[Start]
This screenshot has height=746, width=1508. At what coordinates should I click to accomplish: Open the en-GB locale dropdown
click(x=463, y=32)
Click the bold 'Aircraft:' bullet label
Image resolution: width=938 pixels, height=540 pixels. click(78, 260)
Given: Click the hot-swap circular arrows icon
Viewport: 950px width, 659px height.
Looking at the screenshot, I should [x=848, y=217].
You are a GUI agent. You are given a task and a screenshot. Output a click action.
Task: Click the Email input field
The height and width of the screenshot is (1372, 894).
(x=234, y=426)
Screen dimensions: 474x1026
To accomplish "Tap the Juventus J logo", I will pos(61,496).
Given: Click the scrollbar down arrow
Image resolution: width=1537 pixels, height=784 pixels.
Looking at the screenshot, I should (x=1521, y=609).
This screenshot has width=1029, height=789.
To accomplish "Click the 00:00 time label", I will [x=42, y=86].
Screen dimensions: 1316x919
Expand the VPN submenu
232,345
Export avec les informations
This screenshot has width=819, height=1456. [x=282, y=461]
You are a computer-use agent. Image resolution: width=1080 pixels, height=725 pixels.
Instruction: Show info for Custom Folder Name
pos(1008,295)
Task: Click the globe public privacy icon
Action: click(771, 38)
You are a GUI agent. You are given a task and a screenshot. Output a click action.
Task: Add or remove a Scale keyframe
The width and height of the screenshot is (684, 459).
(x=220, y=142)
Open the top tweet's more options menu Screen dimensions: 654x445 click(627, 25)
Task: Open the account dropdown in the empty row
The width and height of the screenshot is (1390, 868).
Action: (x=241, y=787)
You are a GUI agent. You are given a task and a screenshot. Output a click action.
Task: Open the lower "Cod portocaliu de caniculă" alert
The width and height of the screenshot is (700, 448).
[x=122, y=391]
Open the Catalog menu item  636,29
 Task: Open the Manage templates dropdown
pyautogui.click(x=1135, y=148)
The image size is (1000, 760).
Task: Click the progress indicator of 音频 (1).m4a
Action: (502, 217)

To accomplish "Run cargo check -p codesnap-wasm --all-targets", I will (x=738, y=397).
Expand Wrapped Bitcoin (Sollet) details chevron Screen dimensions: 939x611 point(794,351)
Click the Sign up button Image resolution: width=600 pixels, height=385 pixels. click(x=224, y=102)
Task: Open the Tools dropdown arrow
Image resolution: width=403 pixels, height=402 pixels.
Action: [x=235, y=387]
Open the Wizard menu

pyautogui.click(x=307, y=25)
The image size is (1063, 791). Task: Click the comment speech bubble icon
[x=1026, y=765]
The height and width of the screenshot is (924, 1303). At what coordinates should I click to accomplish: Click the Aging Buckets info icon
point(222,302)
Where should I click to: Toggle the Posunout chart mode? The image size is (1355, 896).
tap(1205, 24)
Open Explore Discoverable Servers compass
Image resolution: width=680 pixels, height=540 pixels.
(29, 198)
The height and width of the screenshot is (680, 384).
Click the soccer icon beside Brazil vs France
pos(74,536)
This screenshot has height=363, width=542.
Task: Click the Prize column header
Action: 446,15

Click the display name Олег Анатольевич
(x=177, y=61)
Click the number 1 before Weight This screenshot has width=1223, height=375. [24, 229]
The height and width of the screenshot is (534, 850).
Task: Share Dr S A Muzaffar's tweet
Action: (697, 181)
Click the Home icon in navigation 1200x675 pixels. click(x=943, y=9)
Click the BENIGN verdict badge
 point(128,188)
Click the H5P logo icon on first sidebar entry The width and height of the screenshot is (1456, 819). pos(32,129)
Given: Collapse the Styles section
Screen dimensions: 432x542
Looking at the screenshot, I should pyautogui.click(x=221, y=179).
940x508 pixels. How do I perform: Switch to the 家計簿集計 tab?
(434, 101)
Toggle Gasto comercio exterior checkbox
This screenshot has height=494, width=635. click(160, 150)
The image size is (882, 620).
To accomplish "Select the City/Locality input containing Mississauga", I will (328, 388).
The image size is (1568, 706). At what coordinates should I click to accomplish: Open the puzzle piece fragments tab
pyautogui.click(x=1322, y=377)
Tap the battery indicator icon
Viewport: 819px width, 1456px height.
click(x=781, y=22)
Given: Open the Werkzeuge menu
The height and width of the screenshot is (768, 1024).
[End]
→ Problem description
Put every line of the rows above into a JSON list of strings, one string per line, with blank lines omitted.

→ Answer to the task
[
  "This screenshot has height=746, width=1508. At what coordinates should I click to accomplish: Open the en-GB locale dropdown",
  "click(x=463, y=32)",
  "Click the bold 'Aircraft:' bullet label",
  "Image resolution: width=938 pixels, height=540 pixels. click(78, 260)",
  "Given: Click the hot-swap circular arrows icon",
  "Viewport: 950px width, 659px height.",
  "Looking at the screenshot, I should [x=848, y=217].",
  "You are a GUI agent. You are given a task and a screenshot. Output a click action.",
  "Task: Click the Email input field",
  "The height and width of the screenshot is (1372, 894).",
  "(x=234, y=426)",
  "Screen dimensions: 474x1026",
  "To accomplish \"Tap the Juventus J logo\", I will pos(61,496).",
  "Given: Click the scrollbar down arrow",
  "Image resolution: width=1537 pixels, height=784 pixels.",
  "Looking at the screenshot, I should (x=1521, y=609).",
  "This screenshot has width=1029, height=789.",
  "To accomplish \"Click the 00:00 time label\", I will [x=42, y=86].",
  "Screen dimensions: 1316x919",
  "Expand the VPN submenu",
  "232,345",
  "Export avec les informations",
  "This screenshot has width=819, height=1456. [x=282, y=461]",
  "You are a computer-use agent. Image resolution: width=1080 pixels, height=725 pixels.",
  "Instruction: Show info for Custom Folder Name",
  "pos(1008,295)",
  "Task: Click the globe public privacy icon",
  "Action: click(771, 38)",
  "You are a GUI agent. You are given a task and a screenshot. Output a click action.",
  "Task: Add or remove a Scale keyframe",
  "The width and height of the screenshot is (684, 459).",
  "(x=220, y=142)",
  "Open the top tweet's more options menu Screen dimensions: 654x445 click(627, 25)",
  "Task: Open the account dropdown in the empty row",
  "The width and height of the screenshot is (1390, 868).",
  "Action: (x=241, y=787)",
  "You are a GUI agent. You are given a task and a screenshot. Output a click action.",
  "Task: Open the lower \"Cod portocaliu de caniculă\" alert",
  "The width and height of the screenshot is (700, 448).",
  "[x=122, y=391]",
  "Open the Catalog menu item  636,29",
  " Task: Open the Manage templates dropdown",
  "pyautogui.click(x=1135, y=148)",
  "The image size is (1000, 760).",
  "Task: Click the progress indicator of 音频 (1).m4a",
  "Action: (502, 217)",
  "To accomplish \"Run cargo check -p codesnap-wasm --all-targets\", I will (x=738, y=397).",
  "Expand Wrapped Bitcoin (Sollet) details chevron Screen dimensions: 939x611 point(794,351)",
  "Click the Sign up button Image resolution: width=600 pixels, height=385 pixels. click(x=224, y=102)",
  "Task: Open the Tools dropdown arrow",
  "Image resolution: width=403 pixels, height=402 pixels.",
  "Action: [x=235, y=387]",
  "Open the Wizard menu",
  "pyautogui.click(x=307, y=25)",
  "The image size is (1063, 791). Task: Click the comment speech bubble icon",
  "[x=1026, y=765]",
  "The height and width of the screenshot is (924, 1303). At what coordinates should I click to accomplish: Click the Aging Buckets info icon",
  "point(222,302)",
  "Where should I click to: Toggle the Posunout chart mode? The image size is (1355, 896).",
  "tap(1205, 24)",
  "Open Explore Discoverable Servers compass",
  "Image resolution: width=680 pixels, height=540 pixels.",
  "(29, 198)",
  "The height and width of the screenshot is (680, 384).",
  "Click the soccer icon beside Brazil vs France",
  "pos(74,536)",
  "This screenshot has height=363, width=542.",
  "Task: Click the Prize column header",
  "Action: 446,15",
  "Click the display name Олег Анатольевич",
  "(x=177, y=61)",
  "Click the number 1 before Weight This screenshot has width=1223, height=375. [24, 229]",
  "The height and width of the screenshot is (534, 850).",
  "Task: Share Dr S A Muzaffar's tweet",
  "Action: (697, 181)",
  "Click the Home icon in navigation 1200x675 pixels. click(x=943, y=9)",
  "Click the BENIGN verdict badge",
  " point(128,188)",
  "Click the H5P logo icon on first sidebar entry The width and height of the screenshot is (1456, 819). pos(32,129)",
  "Given: Collapse the Styles section",
  "Screen dimensions: 432x542",
  "Looking at the screenshot, I should pyautogui.click(x=221, y=179).",
  "940x508 pixels. How do I perform: Switch to the 家計簿集計 tab?",
  "(434, 101)",
  "Toggle Gasto comercio exterior checkbox",
  "This screenshot has height=494, width=635. click(160, 150)",
  "The image size is (882, 620).",
  "To accomplish \"Select the City/Locality input containing Mississauga\", I will (328, 388).",
  "The image size is (1568, 706). At what coordinates should I click to accomplish: Open the puzzle piece fragments tab",
  "pyautogui.click(x=1322, y=377)",
  "Tap the battery indicator icon",
  "Viewport: 819px width, 1456px height.",
  "click(x=781, y=22)",
  "Given: Open the Werkzeuge menu",
  "The height and width of the screenshot is (768, 1024)."
]